#### [Testo di riferimento]
------

Se tuo padre va in giro col monopattino una la cosa la sai: non potrà portarti troppo lontano. Non potrà tenerti al sicuro. E allora la giovane Bailey capisce presto che dovrà cavarsela da sola. Non più bambina e non ancora donna, la ragazzina si rimbocca le maniche e affronta la vita consapevole di non avere guide, esempi, appigli. È questa la difficile prospettiva in cui ci cala subito Andrea Arnold nel suo ultimo film. Nella recensione di Bird, in concorso al Festival di Cannes 2024, vi racconteremo come è stato questo bel viaggio nei tumulti di un’adolescenza vissuta ai margini, fatta di solitudine, botte e silenzi. Da sempre interessata all’intimità giovanile, Arnold conferma ancora una volta il suo tatto e ci fa entrare nella quotidianità di una giovane donna costretta a cambiare pelle per trasformarsi finalmente in sé stessa.

------

#### [Dati forniti]

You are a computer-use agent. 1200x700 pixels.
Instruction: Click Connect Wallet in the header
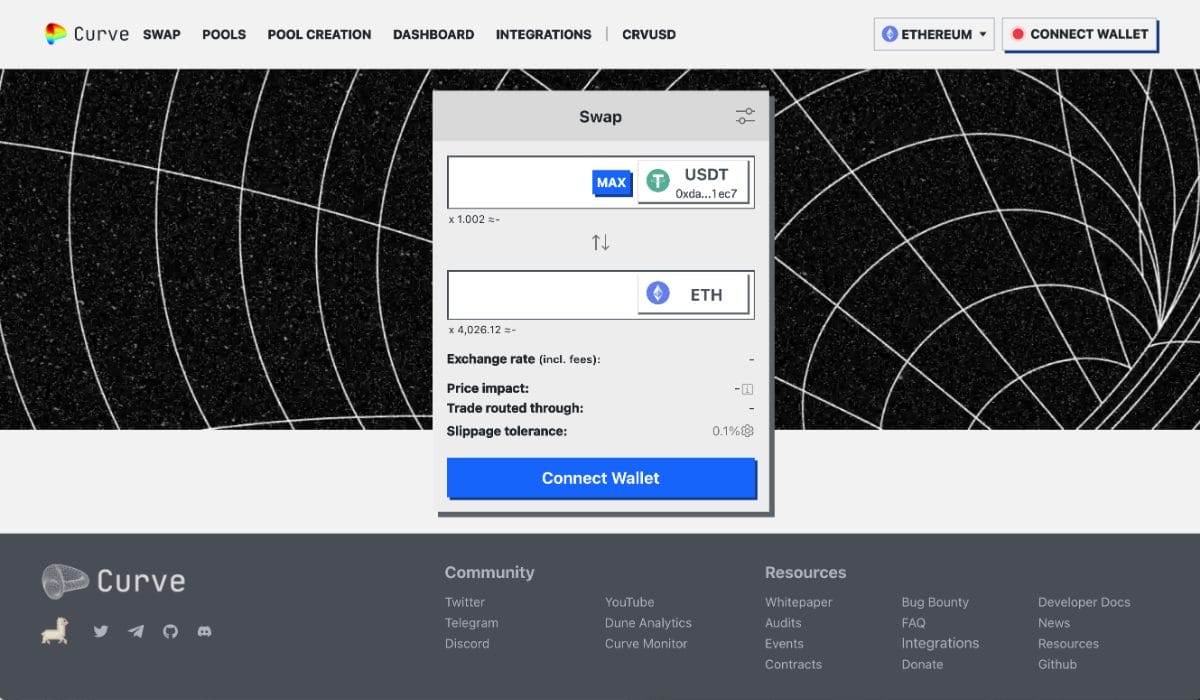[1079, 34]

------

#### [Esercizi proposti]
• a. Secondo il testo su Bird, in quale festival il film è in concorso?
• b. Trascriva senza modifiche il passo del testo su Bird che va da "Se tuo padre" fino a "in sé stessa." incluso.
L'elenco riportato non serve per svolgere le consegne.

#### [Risposte corrette]
• a. Al Festival di Cannes 2024.

• b.
Se tuo padre va in giro col monopattino una la cosa la sai: non potrà portarti troppo lontano. Non potrà tenerti al sicuro. E allora la giovane Bailey capisce presto che dovrà cavarsela da sola. Non più bambina e non ancora donna, la ragazzina si rimbocca le maniche e affronta la vita consapevole di non avere guide, esempi, appigli. È questa la difficile prospettiva in cui ci cala subito Andrea Arnold nel suo ultimo film. Nella recensione di Bird, in concorso al Festival di Cannes 2024, vi racconteremo come è stato questo bel viaggio nei tumulti di un’adolescenza vissuta ai margini, fatta di solitudine, botte e silenzi. Da sempre interessata all’intimità giovanile, Arnold conferma ancora una volta il suo tatto e ci fa entrare nella quotidianità di una giovane donna costretta a cambiare pelle per trasformarsi finalmente in sé stessa.